Will Challenges and Limitation Periods
When does the limitation period start running for a challenge to the validity of a Will? A recent decision at the Superior Court of Justice dealt with this very question and found that the limitation period may continue to run even after two years from the date of death of the testator.
In the decision of Shannon v Hrabovsky, 2018 ONSC 6593, the testator prepared a will in 2006 which he provided to his daughter following its execution. However, the testator subsequently executed a will in 2007 (the “2007 Will”) which essentially disinherited his daughter to the benefit of his son. The daughter was not provided with a copy of this will, but the daughter was aware that the testator attended a lawyer’s office in 2007 and signed something. The testator died on November 15, 2014 and the daughter was provided a copy of the 2007 Will in January 2015 when her brother and uncle applied for a Certificate of Appointment of Estate Trustee under the 2007 Will.
The daughter commenced a challenge to the validity of the Will on December 23, 2016. This claim was commenced more than two years after the testator’s date of death, but less than two years from when the daughter received a copy of the 2007 Will in January 2015. As a preliminary issue, Justice Wilton-Siegel determined the issue of whether the limitation period for bringing a challenge to the validity of the 2007 Will had expired.
In particular, Justice Wilton-Siegal examined the issue of whether the discoverability principle applies in the case of will challenges. Under the Limitations Act, 2002, SO 2002, c 24, sched B, a claim generally may not be commenced after the second anniversary of the day on which the claim is discovered. Section 5(1) of that act sets out that:
5 (1) A claim is discovered on the earlier of,
(a) the day on which the person with the claim first knew,
(i) that the injury, loss or damage had occurred,
(ii) that the injury, loss or damage was caused by or contributed to by an act or omission,
(iii) that the act or omission was that of the person against whom the claim is made, and
(iv) that, having regard to the nature of the injury, loss or damage, a proceeding would be an appropriate means to seek to remedy it; and
(b) the day on which a reasonable person with the abilities and in the circumstances of the person with the claim first ought to have known of the matters referred to in clause (a).

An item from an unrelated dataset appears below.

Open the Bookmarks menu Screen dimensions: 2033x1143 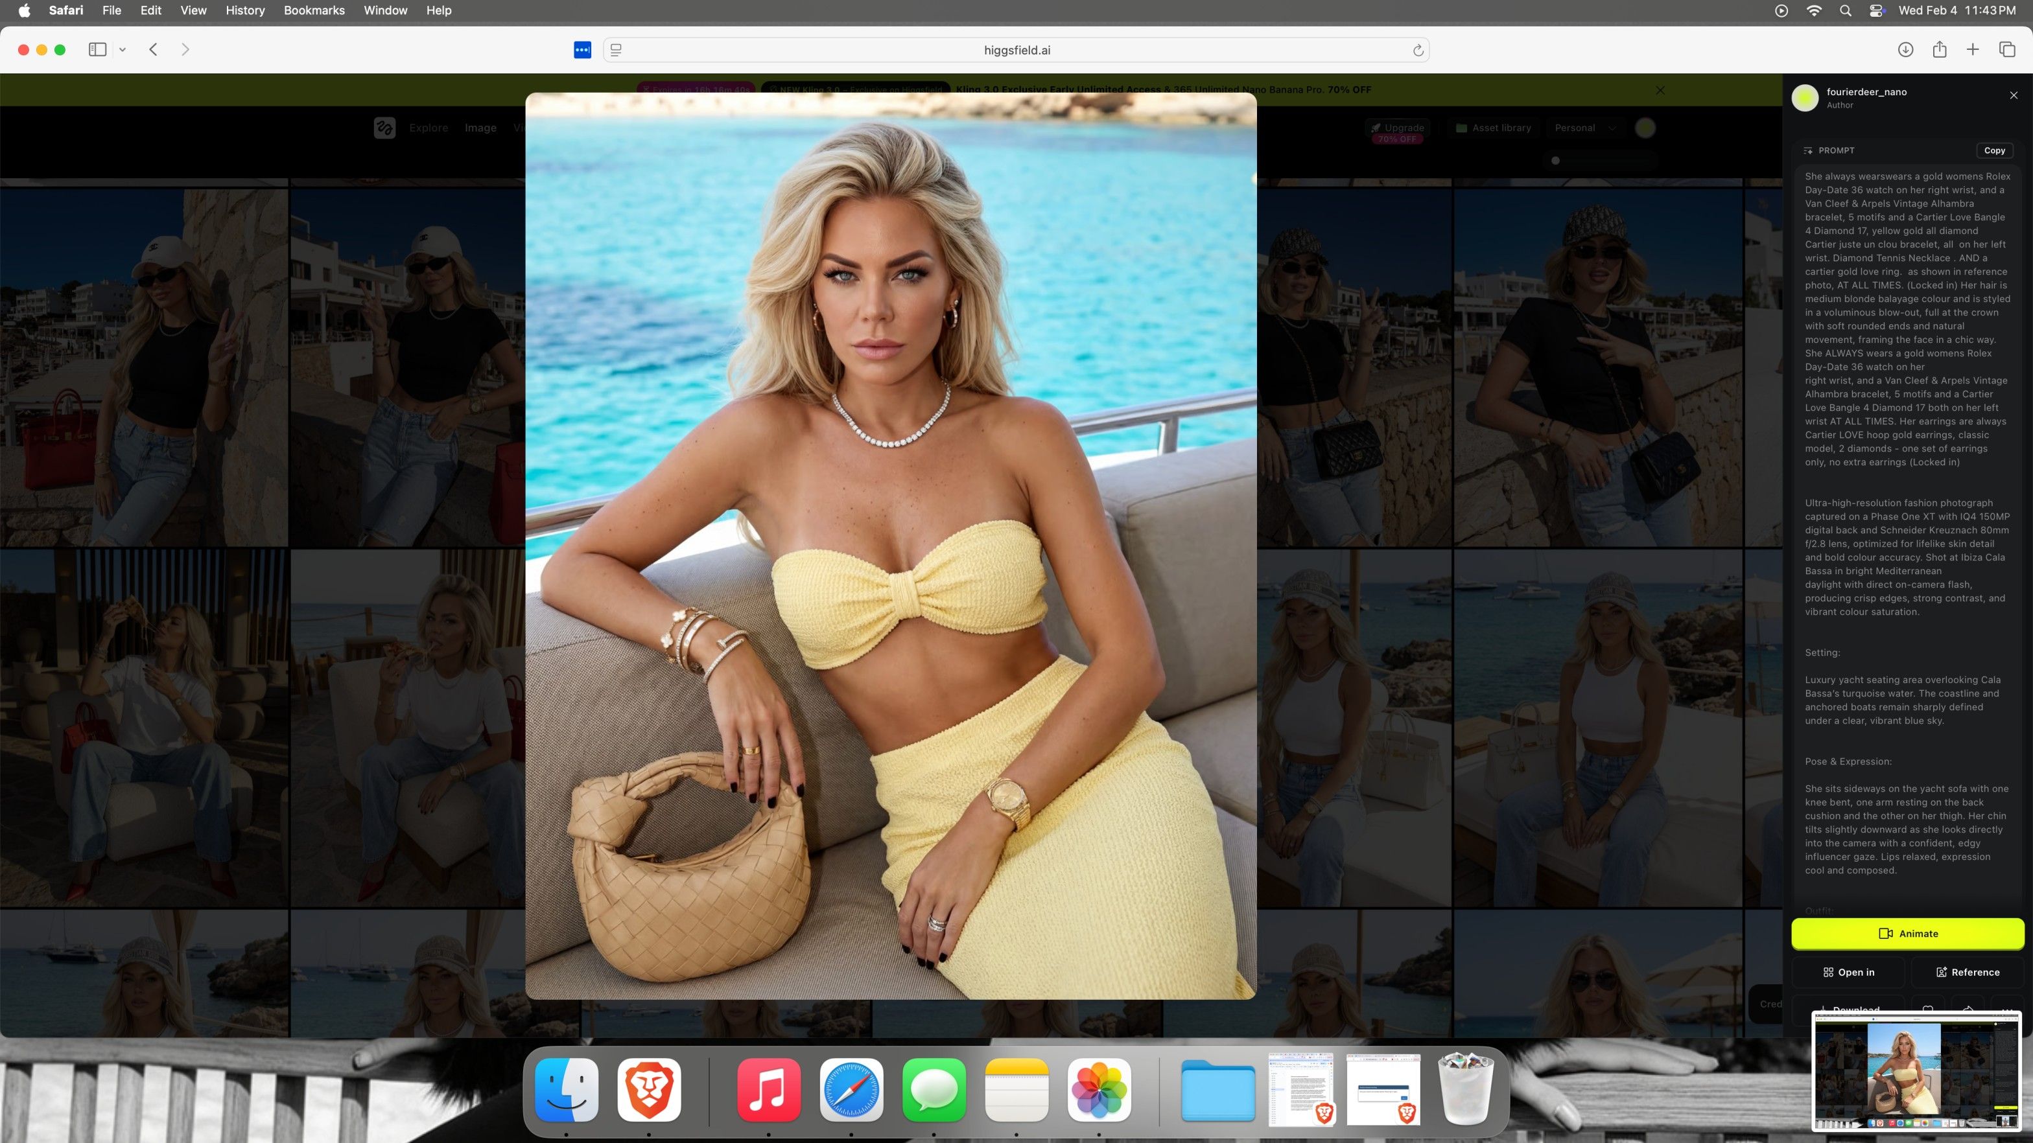(314, 10)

(2) A person with a claim shall be presumed to have known of the matters referred to in clause (1) (a) on the day the act or omission on which the claim is based took place, unless the contrary is proved.
Justice Wilton-Siegel referred to the decision in Leibel v Leibel, 2014 ONSC 4516 where the Court found that as a will speaks from the date of death, the limitation period begins running from the date of death. In Shannon v Hrabovsky, it appears that the respondents attempted to argue that the discoverability principle did not apply and that a will challenge can only be brought within two years of the date of death. Justice Wilton-Siegel found, however, that the discoverability principle continues to apply to will challenges and that Leibel v Leibel was not to be taken as meaning that such a principle did not apply.
In the circumstances of the case, Justice Wilton-Siegel found that the will challenge was not statute-barred as the daughter had not discovered the existence of the 2007 Will until she was provided with a copy in January 2015.
The circumstances of each case are unique and while some might be concerned that this case opens up potential claims against the validity of a Will long after a testator has passed away, it is important to remember that the Court will examine the discoverability principle with respect to whether a reasonable person ought to have discovered the claim.